オレは窓から飛び下りて追いかけ始めた。筋力強化と敏捷強化は常時発動している。距離は50モラほどだからすぐに追い付けるはずだ。
孤児院の門から出ると、住宅街の道を走って逃げる男の姿が見えた。大きな革のバッグを重そうに肩に掛けていて、通行人を避けながら駆けていく。あのバッグの中に異空間転移装置が入っているのだろう。
道には何人もの通行人が歩いていて、大きなバッグを担いで逃げる男を見て「泥棒だァ! 捕まえろぉ!」と叫んでいた。
通行人たちの叫び声に違和感を覚えた。どうして泥棒って叫んでるんだ? だが今はそんなことを考えている場合じゃない。
数秒後、男が突然立ち止まった。男は誰かにバッグを渡している。20モラほど先だ。相手は女のようだ。仮面を被っている。探知で見ると女の魔力は〈1〉だから一般人のようだ。男の仲間に違いない。

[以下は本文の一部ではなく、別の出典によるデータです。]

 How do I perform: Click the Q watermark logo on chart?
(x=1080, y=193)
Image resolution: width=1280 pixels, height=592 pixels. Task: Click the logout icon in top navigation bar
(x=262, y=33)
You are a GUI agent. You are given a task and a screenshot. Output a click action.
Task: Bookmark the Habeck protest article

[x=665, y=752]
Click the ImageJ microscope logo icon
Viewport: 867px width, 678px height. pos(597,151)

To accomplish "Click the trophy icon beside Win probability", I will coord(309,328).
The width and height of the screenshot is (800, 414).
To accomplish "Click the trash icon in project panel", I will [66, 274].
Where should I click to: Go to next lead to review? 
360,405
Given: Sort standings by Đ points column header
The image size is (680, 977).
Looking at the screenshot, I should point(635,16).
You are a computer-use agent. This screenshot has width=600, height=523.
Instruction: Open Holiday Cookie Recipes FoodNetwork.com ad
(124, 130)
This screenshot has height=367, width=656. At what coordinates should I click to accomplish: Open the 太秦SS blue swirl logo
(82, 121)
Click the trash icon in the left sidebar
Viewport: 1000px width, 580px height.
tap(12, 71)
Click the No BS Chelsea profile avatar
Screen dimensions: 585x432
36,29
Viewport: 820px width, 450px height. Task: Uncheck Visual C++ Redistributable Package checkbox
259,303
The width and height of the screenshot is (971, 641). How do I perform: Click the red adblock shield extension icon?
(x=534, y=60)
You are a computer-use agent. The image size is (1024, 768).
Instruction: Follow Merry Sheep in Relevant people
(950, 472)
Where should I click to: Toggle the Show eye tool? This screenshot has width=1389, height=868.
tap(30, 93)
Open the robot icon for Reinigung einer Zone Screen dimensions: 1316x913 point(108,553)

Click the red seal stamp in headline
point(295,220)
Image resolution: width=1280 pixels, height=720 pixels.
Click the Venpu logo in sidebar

走り寄るオレに気付いて、女がこちらを見た。仮面の奥の目が驚いたように見開かれた。
その直後、女が消えた。ワープ!? 女は神族だったのか……。
男が再び逃げ始めた。だが、オレから逃げ切れるはずが無い。距離は5モラだ。眠りの魔法を放った。男が崩れ落ちるように倒れた。
念力で男を持ち上げて、空中に浮かしたまま孤児院まで歩いた。
通行人たちがオレの方を見ながら「魔闘士様が泥棒を捕まえてくださった」と話しているのが聞こえた。
孤児院の窓から部屋に入って、男を横たえた。
ダイルたちはまだシェルターで待機している。オレが合図するまでは待機する手筈になっているからだ。オレはダイルたちと話をする前にやっておくことがあった。孤児院の中にいる幼児組と乳児組の子供たちや先生たちを眠らせておくのだ。騒がれては困るからな。
その処置が終わって、邪魔が入らないことを確認してから児童組の部屋に戻った。そして右手でサムズアップをした。事前に取り決めておいたサインで、もう安全になったという意味だ。
※ 現在のケイの魔力〈1026〉。
※ 現在のユウの魔力〈1026〉。
※ 現在のコタローの魔力〈1026〉。
※ 現在のラウラの魔力〈812〉。